Active Search and Bandits on Graphs using Sigma-Optimality

Y. Ma, T. Huang, and J. Schneider
Conference Paper, Proceedings of 31st Conference on Uncertainty in Artificial Intelligence (UAI '15), pp. 542 - 551, July, 2015

Abstract

Many modern information access problems involve highly complex patterns that cannot be handled by traditional keyword based search. Active Search is an emerging paradigm that helps users quickly find relevant information by efficiently collecting and learning from user feedback. We consider active search on graphs, where the nodes represent the set of instances users want to search over and the edges encode pairwise similarity among the instances. Existing active search algorithms are either short of theoretical guarantees or inadequate for graph data.

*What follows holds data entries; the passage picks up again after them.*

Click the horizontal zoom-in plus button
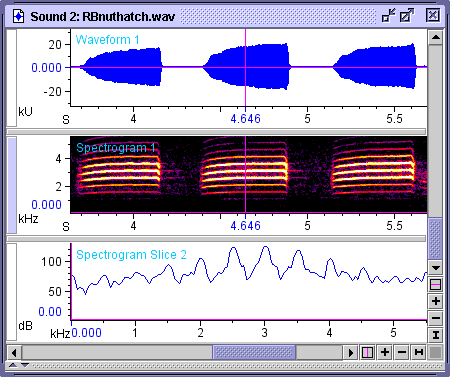 click(x=385, y=352)
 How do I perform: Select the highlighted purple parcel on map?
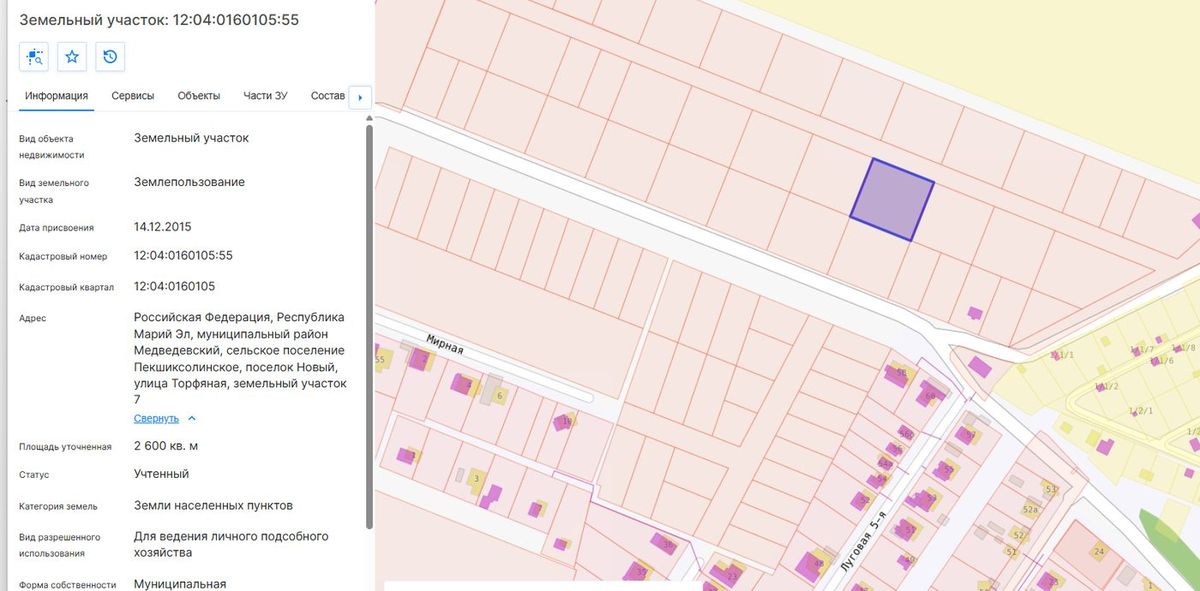pyautogui.click(x=892, y=199)
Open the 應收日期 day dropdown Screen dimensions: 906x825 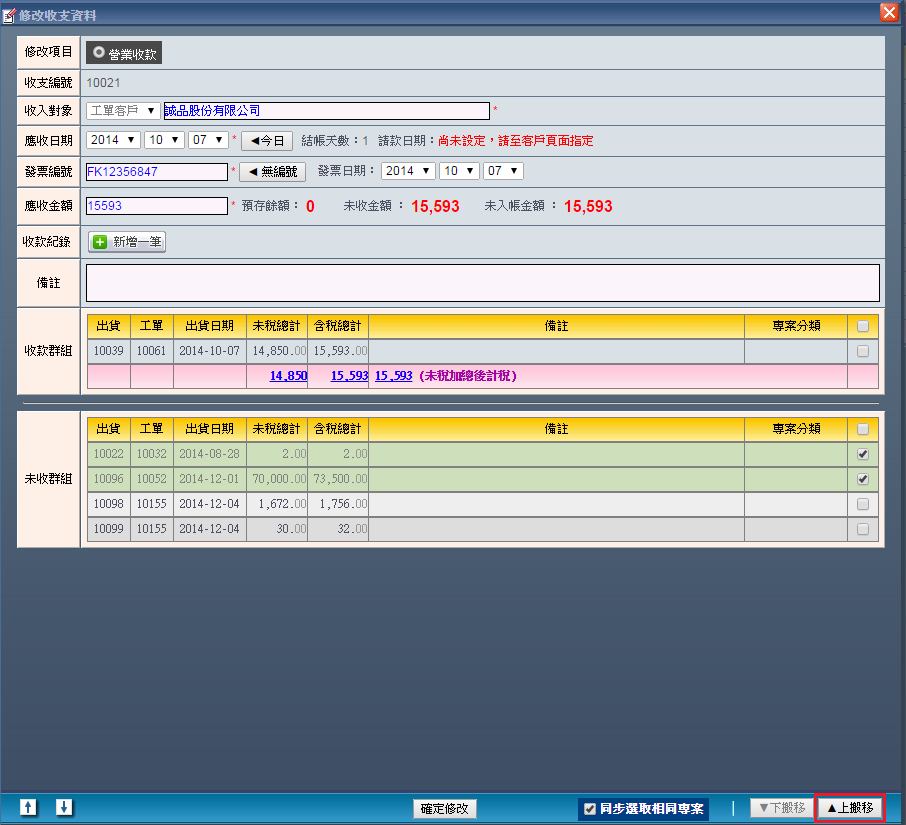click(x=209, y=141)
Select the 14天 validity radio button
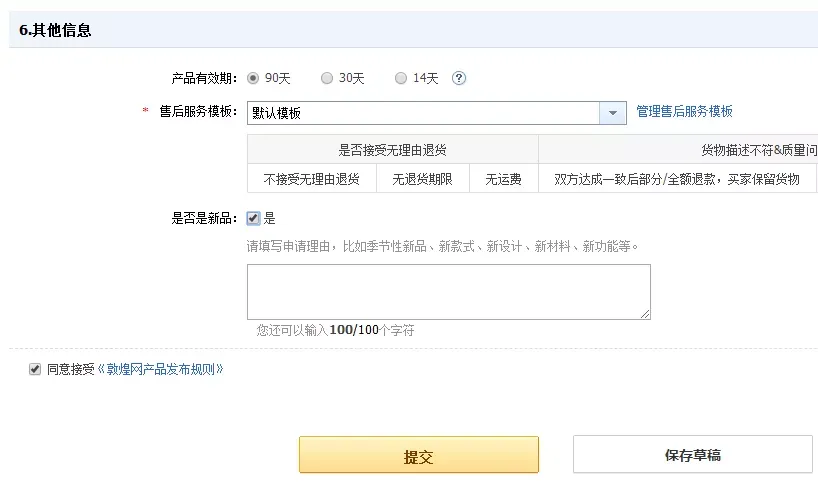Screen dimensions: 818x483 tap(401, 78)
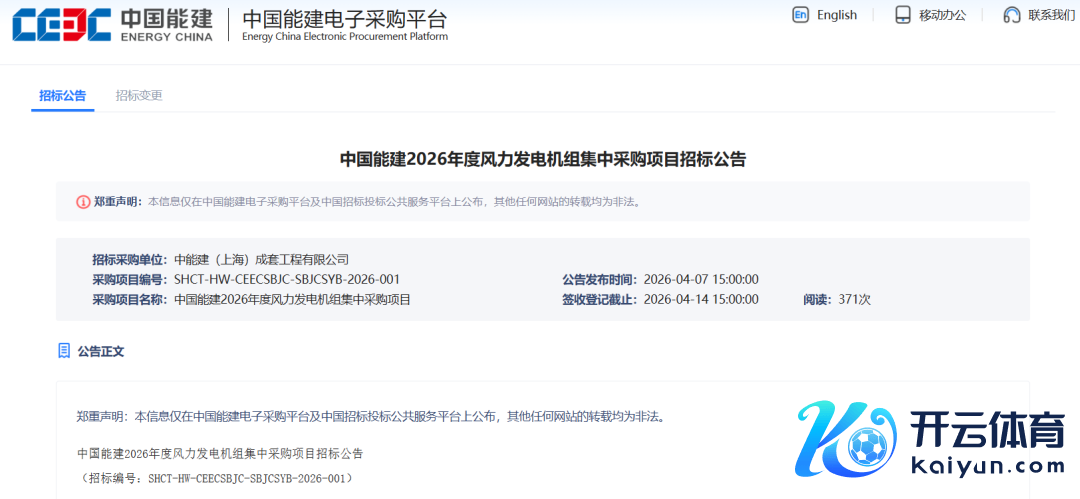Switch language via the English link
Screen dimensions: 1080x499
(836, 15)
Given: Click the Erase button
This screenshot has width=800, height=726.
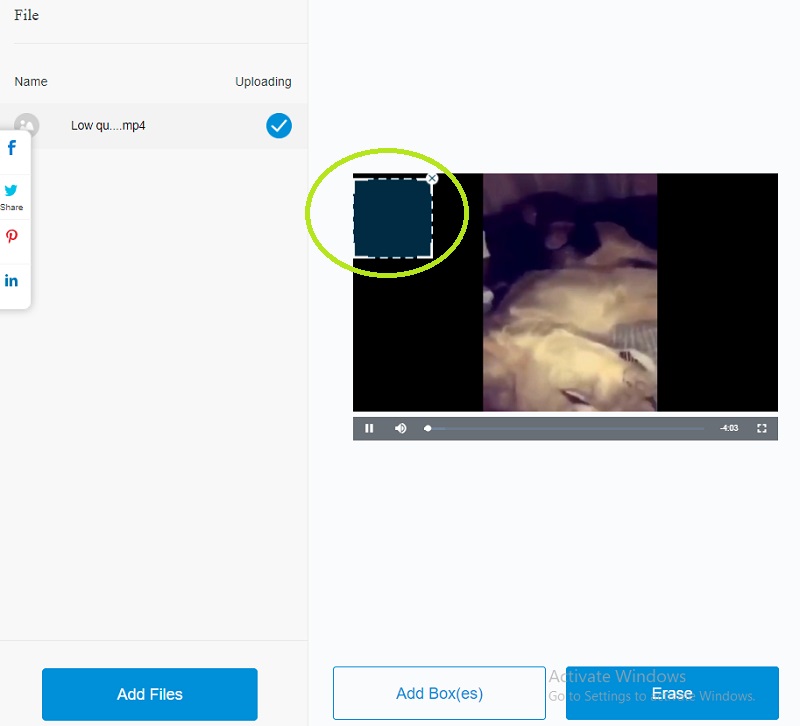Looking at the screenshot, I should (x=672, y=693).
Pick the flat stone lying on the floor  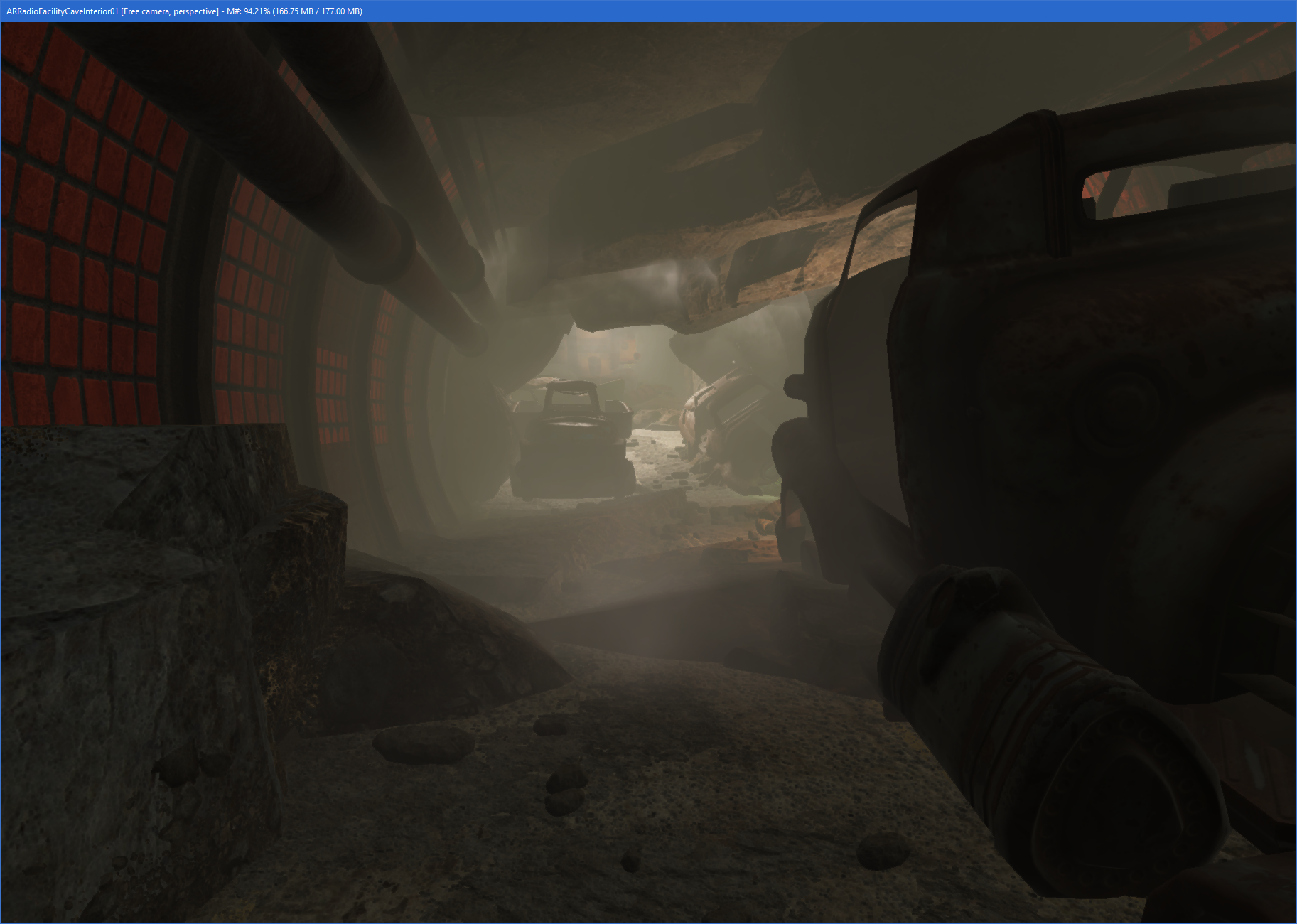point(424,743)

Motivated by recent advances in active learning on graphs, namely the Σ-optimality selection criterion, we propose new active search algorithms suitable for graphs with theoretical guarantees and demonstrate their effectiveness on several real-world datasets. Our problem setting is also similar to multiarmed bandits in that the number of positive instances found under a budget can be seen as the cumulative reward from pulling binary arms (without repetitions). We also discussed theoretical advantages for applying Σ-optimality as the exploration term for bandits on graphs.

BibTeX

@conference{Ma-2015-119777,
author = {Y. Ma and T. Huang and J. Schneider},
title = {Active Search and Bandits on Graphs using Sigma-Optimality},
booktitle = {Proceedings of 31st Conference on Uncertainty in Artificial Intelligence (UAI '15)},
year = {2015},
month = {July},
pages = {542 - 551},
}